National (PID) Graph
The National Graph project is a collaborative approach to building a national-level graph of persistent identifiers. This new capability provides insights into the collaborations between research institutions, industry, and international partners.
You can contribute to this project by joining the national graph working group.
Australian National Graph
The Australian National Graph represents the initial effort to build a national-scale PID graph database. Based on the Research Graph schema, National Graph links over a thousand research organizations to their respective research outputs.
Last update: 5 Jan 2023
National Graph project utilises the robust technology of Neo4j to construct and deploy our graph database. Renowned for its scalability, performance, and user-friendly interface, Neo4j enables us to develop a native graph database based on the Research Graph Schema that has been purposefully designed and optimised to deliver high-performance graph queries.
Nodes are grouped by labels
Match (n:researcher) return * limit 10
Match (n:orcid) return * limit 10
Match (n:researcher:orcid) return * limit 10
Neo4j nodes are grouped by labels. These labels enable optimised information retrieval, and provide a logical structure of the graph. Labels in our graph represent metadata sources or data types, allowing for targeted searches based on specific metadata, such as finding researchers with ORCID profiles.

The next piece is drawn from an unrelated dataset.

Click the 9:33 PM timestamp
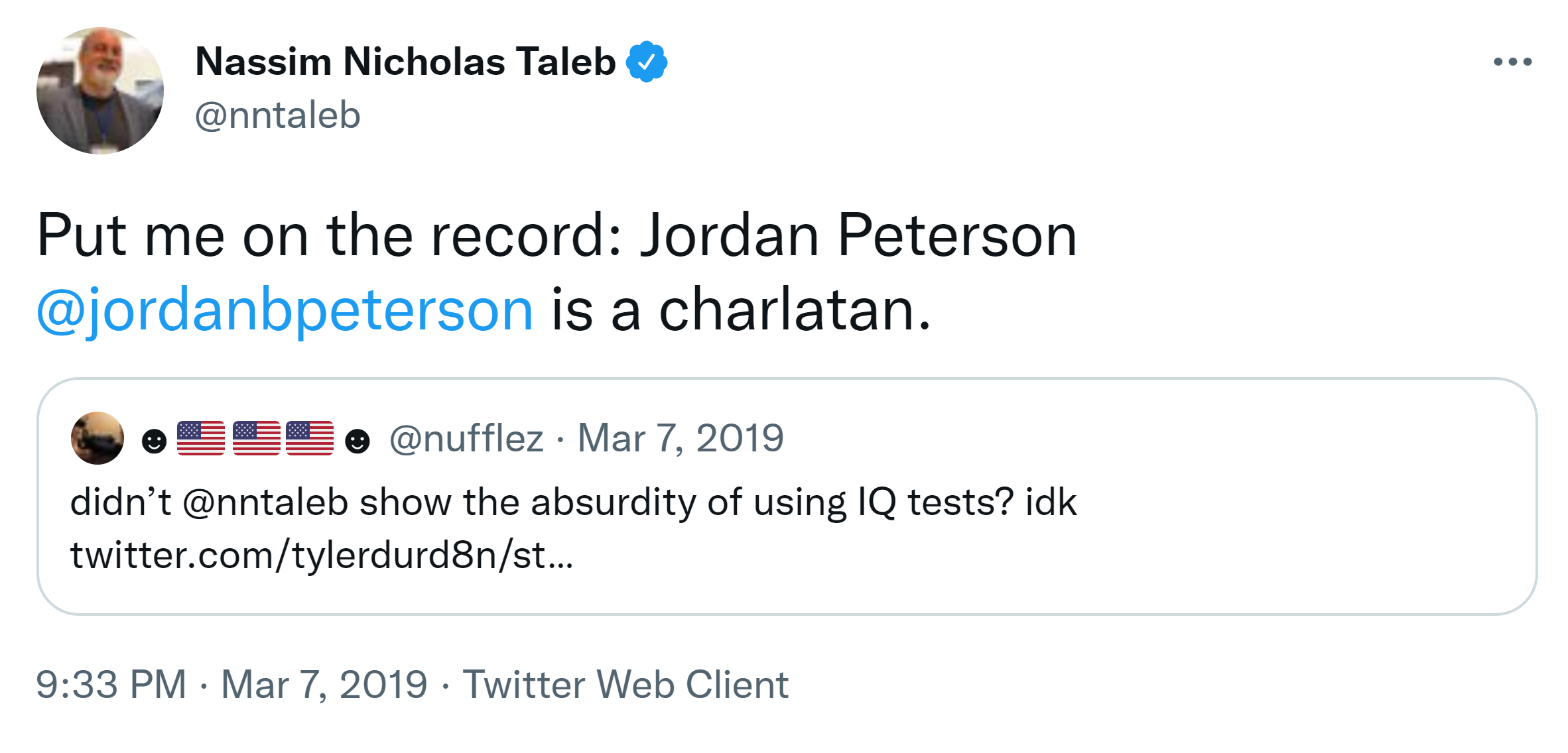The width and height of the screenshot is (1568, 753). point(111,684)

For more information on graph queries refer to https://neo4j.com/docs/cypher-cheat-sheet/current/
Multilayer Data Architecture
National Graph uses a three layers architecture to compose, optimise and disseminate the graph to our project partners. This multilayer architecture enables separation of different major components and provides more optimised serviceability.
The data pipeline extracts data from major persistent identifier (PID) providers like Crossref, ORCID, and DataCite, among others. Microservices within this layer work to consolidate the data into a connected Neo4j graph. The layer utilizes the Research Graph schema and technology to connect PIDs by applying metadata, text mining, and entity resolution algorithms.
This layer serves to construct a streamlined graph of Australian research output. A fundamental aspect of this layer involves identifying and establishing links between organisation names and PIDs, including ISNI, ROR, and WikiData.
The data access layer comprises a distributed network of Neo4j databases that facilitate access to National Graph content through the Neo4j graph interface. This network's decentralized architecture empowers Australian researchers to leverage their cloud infrastructures to manage and coordinate access to the database effectively, allowing universities to allocate resources as needed.